# [Excerpt provided]
+++

Red Fong on Building Home-Spaces Outdoors

This story was a collaboration between Red Fong and NBEC's Stories for Change working group.

Early memories outside

 

“Before I was born my parents hiked the northern half of the Appalachian Trail, and that set the precedent for me and my siblings always being outside,” said Red Fong.

 

Red’s childhood growing up in a small town in central Massachusetts was full of time outdoors—hiking, camping, backpacking—guided by their parents’ love of spending time in nature. 

 

But during their first backpacking trip, hiking with their mom and her friends up to the Greenleaf Hut in the White Mountains, an eight-year-old Red was unhappy on the journey up to the hut.

“It was really rainy and cold. It was not a good time going up. I was not pleased,” said Red. 

 

“And then the next day, the sun came out and the clouds cleared and we were hiking down on this trail and it was so beautiful and sunny—and I was with my mom—it was a really warm and happy experience.”


“Those memories definitely stick with me. It was impactful for me because it cemented that love for being outside, and the appreciation for how much the weather can impact your mood as well, and just being able to connect with my mom in that way. It was definitely a really important first experience.”

Pictured is Red with their cat Shiitake exploring the homelands of Abenaki along the Kancamagus Highway

"Being outside, being with friends, being in community, always sharing food, sharing responsibilities [...] was an opportunity to connect with the people who were around me in the absence of some of the distractions that happened in our day to day lives."

Red remembers car camping with family friends as special moments of togetherness.

 

“We used to go car camping with these big groups of families that had children around me and my siblings' ages. We'd always go on these trips to New Hampshire and Maine to spend a weekend. Being outside, being with friends, being in community, always sharing food, sharing responsibilities—all the kids would put up the tents and the parents would be cooking and would let us out to go run around in the woods until it got dark—being outside for me was an opportunity to connect with the people who were around me in the absence of some of the distractions that happened in our day to day lives. 


“We were always so busy as kids—I remember our mom was always shuttling us around to different places. But once we were outside and camping, the only thing you can do is hang out with your friends.”

 

“I graduated to doing backpacking with some of those family friends, and spending time doing that in the White Mountains quite a bit, but it was always an opportunity to disconnect from things a little bit and not be so focused on what I was thinking about—but rather what my body was doing and who I was with.”

 

Now, years later, after moving to Maine for college, spending time working for trail crews, learning rock climbing and whitewater canoeing, and moving to Boston—community is still important to Red. 

 

“As a nonbinary Asian American, I’m very much a part of the queer community,” said Red. They’re also an active runner and cyclist in Boston, where they currently reside. They currently work as Director of Operations for the Maine Environmental Education Association, supporting a community of Maine educators and youth passionate about the environment.

+++

# [Supplied data]
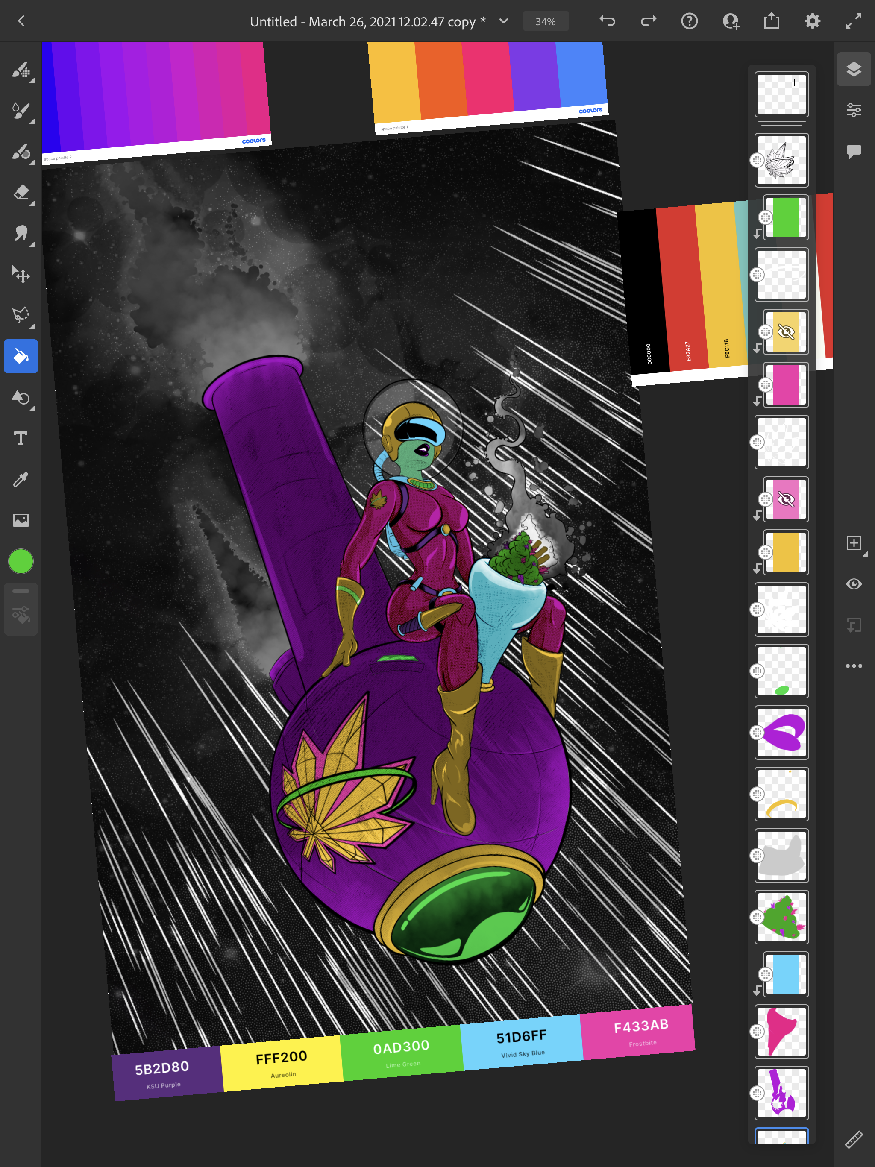This screenshot has width=875, height=1167.
Task: Show hidden yellow clipped layer
Action: pyautogui.click(x=786, y=332)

+++

# [Objective 1]
In the profile of Red Fong, what is the name of the cat Red is pictured with along the Kancamagus Highway?
# [Objective 2]
Write the next part of the profile of Red Fong, starting after its final sentence.

# [Exercise response 1]
Shiitake

# [Exercise response 2]
"Nature has always been this fundamental piece for me of my mental health, and previously when I was really exclusively seeing it as backpacking and more outdoor sports, that way for me to access my mental health was a bit more inaccessible."

Exploring different ways of being outdoors

 

Red has also found the outdoors to be a place to experience challenges and to confront fears.

 

“It's so cool that you can climb up the base of a rock to look out to where you were. I don't really like to look down—I have quite a bit of a fear of heights—but that helped conquer my fear of heights a little bit. One time I was doing some climbing in the Katahdin region, we were climbing up this rock face, and I got to the top of it. I hyperventilated halfway up, and I had to stop because I was freaked out. But I got to the top and looked around, and it was this beautiful view of the lakes that are scattered in the region. You could see Katahdin in the distance, and it made it worth it, even though it was a little scary.”

 

“I also really love white water canoeing. I spent some time doing some canoe expeditions up in the Katahdin region and northern Quebec. I really love being on the river, being in a canoe—it's really intense but also really amazing, because you get to feel the power of the river and you get to understand it in a different kind of way and be really aware of what's going around in your environment, and I really miss that. It's one of my favorite things to do, and it's hard to do it because you have to have a lot of gear.

 

While Red enjoys group outings for outdoor activities, they don’t enjoy being alone in the woods.

 

“I don’t really like to spend a lot of time outdoors by myself. I had some particularly traumatic experiences that I'm still trying to move through. So I'm slowly trying to introduce myself back into that space,” said Red.

 

“Sometimes what makes going outside difficult for me is the people that are out there. As I've come into my own identity, I express myself very visibly as a queer person. When I was growing up that definitely wasn't the case, so it was easy to navigate some of those outdoor spaces. But now I'm very queer and nonbinary looking so sometimes it can be uncomfortable to be in some of the outdoor spaces. Not everyone is always sensitive to those types of experiences and how, even though you might not be in a particular state of risk, your body is constantly elevated—you're always in tension or on edge—so something that may not be necessarily traumatic in that space can end up being traumatic.”

 

“Most of the time when I am by myself in the outdoors, I'm in a park, and so I've really had to step away from that 'outdoors as wilderness' kind of mindset. It's more just like, I go to the state park and I set my hammock somewhere, and spend some time journaling and swimming. This summer I spent a lot of time doing that and it was really helpful for me to start to connect with the outdoors and nature in a different way that wasn't exclusive to hiking or backpacking.

 

“Nature has always been this fundamental piece for me of my mental health, and previously when I was really exclusively seeing it as backpacking and more outdoor sports, that way for me to access my mental health was a bit more inaccessible.”

"I'm very much a gear junkie. By having an understanding of how all the equipment worked, it made me feel more secure."

Building safe spaces outdoors

 

Over time, Red has learned what they need in order to feel prepared, comfortable, and safe on a trip outdoors.

 

For rock climbing, working through Red’s fear of heights has involved gear, knowledge, and teachers.

 

“I learned to love tying knots, and all the different ways you can manipulate rope. I'm very much a gear junkie. By having an understanding of how all the equipment worked, it made me feel more secure. I'm super grateful to have had not only access to the equipment but also really great teachers that taught me how different crags and cracks in the rock can help you, or how different tools should be used to navigate climbing up something.”

 

In general, Red appreciates having the right equipment for a trip.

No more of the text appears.